Notebook

Working with Custom Models¶

In this tutorial we will cover how we can generate visualisations from custom PyTorch models and introduce the best practices to follow in order to get quality results.

We will begin by looking at the visual.wrap helper function that should work for most models before going into the subwrappers that visual uses and how we can write models that synergise well with them.

Install visual¶

In [1]:

try:
    import visual
except:
    !pip install -q visual
    import visual
    
try:
    import torchbearer
except:
    !pip install -q torchbearer
    import torchbearer
    
print(visual.__version__)

WARNING: You are using pip version 19.2.3, however version 19.3.1 is available.
You should consider upgrading via the 'pip install --upgrade pip' command.
0.1.0

Wrap¶

Let us show how we can quickly retrieve a torchvision model and wrap it to prepare for visualisation.

In [2]:

from torchvision.models import resnet18
from visual.transforms import RandomRotate, RandomScale, Compose

model = visual.wrap(resnet18(True))
print(model.layer_names)

['model', 'model_conv1', 'model_bn1', 'model_relu', 'model_relu_redirected_module', 'model_relu_old_module', 'model_maxpool', 'model_layer1', 'model_layer1_0', 'model_layer1_0_conv1', 'model_layer1_0_bn1', 'model_layer1_0_relu', 'model_layer1_0_conv2', 'model_layer1_0_bn2', 'model_layer1_1', 'model_layer1_1_conv1', 'model_layer1_1_bn1', 'model_layer1_1_relu', 'model_layer1_1_conv2', 'model_layer1_1_bn2', 'model_layer2', 'model_layer2_0', 'model_layer2_0_conv1', 'model_layer2_0_bn1', 'model_layer2_0_relu', 'model_layer2_0_conv2', 'model_layer2_0_bn2', 'model_layer2_0_downsample', 'model_layer2_0_downsample_0', 'model_layer2_0_downsample_1', 'model_layer2_1', 'model_layer2_1_conv1', 'model_layer2_1_bn1', 'model_layer2_1_relu', 'model_layer2_1_conv2', 'model_layer2_1_bn2', 'model_layer3', 'model_layer3_0', 'model_layer3_0_conv1', 'model_layer3_0_bn1', 'model_layer3_0_relu', 'model_layer3_0_conv2', 'model_layer3_0_bn2', 'model_layer3_0_downsample', 'model_layer3_0_downsample_0', 'model_layer3_0_downsample_1', 'model_layer3_1', 'model_layer3_1_conv1', 'model_layer3_1_bn1', 'model_layer3_1_relu', 'model_layer3_1_conv2', 'model_layer3_1_bn2', 'model_layer4', 'model_layer4_0', 'model_layer4_0_conv1', 'model_layer4_0_bn1', 'model_layer4_0_relu', 'model_layer4_0_conv2', 'model_layer4_0_bn2', 'model_layer4_0_downsample', 'model_layer4_0_downsample_0', 'model_layer4_0_downsample_1', 'model_layer4_1', 'model_layer4_1_conv1', 'model_layer4_1_bn1', 'model_layer4_1_relu', 'model_layer4_1_conv2', 'model_layer4_1_bn2', 'model_avgpool', 'model_fc']

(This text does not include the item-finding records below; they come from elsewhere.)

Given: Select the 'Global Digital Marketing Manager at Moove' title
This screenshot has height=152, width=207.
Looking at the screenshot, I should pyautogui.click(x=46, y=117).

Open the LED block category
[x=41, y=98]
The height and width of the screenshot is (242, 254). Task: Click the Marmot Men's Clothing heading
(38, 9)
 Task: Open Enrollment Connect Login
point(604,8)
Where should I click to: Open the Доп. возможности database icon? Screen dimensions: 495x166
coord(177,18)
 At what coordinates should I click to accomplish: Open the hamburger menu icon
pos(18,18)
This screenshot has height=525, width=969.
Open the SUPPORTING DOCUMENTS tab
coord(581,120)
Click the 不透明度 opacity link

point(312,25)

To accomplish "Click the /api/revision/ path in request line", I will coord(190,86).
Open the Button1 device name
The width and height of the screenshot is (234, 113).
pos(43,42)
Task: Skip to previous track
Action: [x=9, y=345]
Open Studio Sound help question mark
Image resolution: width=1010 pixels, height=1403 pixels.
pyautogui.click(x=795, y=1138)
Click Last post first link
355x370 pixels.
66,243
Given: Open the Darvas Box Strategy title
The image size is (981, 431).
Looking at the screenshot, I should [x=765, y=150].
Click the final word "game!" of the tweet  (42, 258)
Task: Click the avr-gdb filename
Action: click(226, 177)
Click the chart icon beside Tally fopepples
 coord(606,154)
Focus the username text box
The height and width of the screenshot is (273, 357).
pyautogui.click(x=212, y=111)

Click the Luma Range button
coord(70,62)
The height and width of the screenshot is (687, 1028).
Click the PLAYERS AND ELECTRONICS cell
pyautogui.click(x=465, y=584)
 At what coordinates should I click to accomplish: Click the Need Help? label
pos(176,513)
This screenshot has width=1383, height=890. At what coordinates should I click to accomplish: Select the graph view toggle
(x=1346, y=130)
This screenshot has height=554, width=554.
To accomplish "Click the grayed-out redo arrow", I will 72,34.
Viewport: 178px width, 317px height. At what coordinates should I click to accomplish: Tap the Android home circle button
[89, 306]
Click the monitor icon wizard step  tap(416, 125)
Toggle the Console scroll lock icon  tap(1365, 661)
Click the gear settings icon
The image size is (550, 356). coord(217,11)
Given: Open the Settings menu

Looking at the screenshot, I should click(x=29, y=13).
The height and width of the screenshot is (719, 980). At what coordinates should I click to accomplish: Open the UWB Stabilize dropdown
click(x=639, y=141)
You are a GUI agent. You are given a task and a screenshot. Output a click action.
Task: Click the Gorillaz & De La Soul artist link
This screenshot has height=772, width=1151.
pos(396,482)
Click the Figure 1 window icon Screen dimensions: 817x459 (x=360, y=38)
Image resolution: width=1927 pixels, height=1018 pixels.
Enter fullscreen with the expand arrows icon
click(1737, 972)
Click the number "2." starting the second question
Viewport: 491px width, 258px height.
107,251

We can then visualise the 256th feature corresponding to the class "Newfoundland Dog".

In [3]:

transforms = Compose([
    RandomRotate(list(range(-30, 30, 5))),
    RandomScale([0.9, 0.95, 1.0, 1.05, 1.1, 1.15, 1.2]),
])

%matplotlib inline

crit = visual.Channel(256, 'model_fc')
img = visual.image((3, 256, 256), transform=transforms, correlate=True, fft=True)
a = visual.BasicAscent(img, crit, verbose=2).to_pyplot().run(model, device='cuda')

HBox(children=(IntProgress(value=0, description='0/1(t)', max=256), HTML(value='')))

/home/matt/miniconda3/lib/python3.6/site-packages/torch/nn/functional.py:2751: UserWarning: Default grid_sample and affine_grid behavior will be changed to align_corners=False from 1.4.0. See the documentation of grid_sample for details.
  warnings.warn("Default grid_sample and affine_grid behavior will be changed "
/home/matt/miniconda3/lib/python3.6/site-packages/torch/nn/functional.py:2693: UserWarning: Default grid_sample and affine_grid behavior will be changed to align_corners=False from 1.4.0. See the documentation of grid_sample for details.
  warnings.warn("Default grid_sample and affine_grid behavior will be changed "
/home/matt/miniconda3/lib/python3.6/site-packages/torch/nn/functional.py:2494: UserWarning: Default upsampling behavior when mode=bilinear is changed to align_corners=False since 0.4.0. Please specify align_corners=True if the old behavior is desired. See the documentation of nn.Upsample for details.
  "See the documentation of nn.Upsample for details.".format(mode))

Visual.wrap is a simple way to prepare a model for visualisation and works quite well for most standard models. Under the hood all it does is wrap your model with two modules, one which redirects the ReLU units and one which gets and saves a reference to all intermediate layers so we can access them with our criterions.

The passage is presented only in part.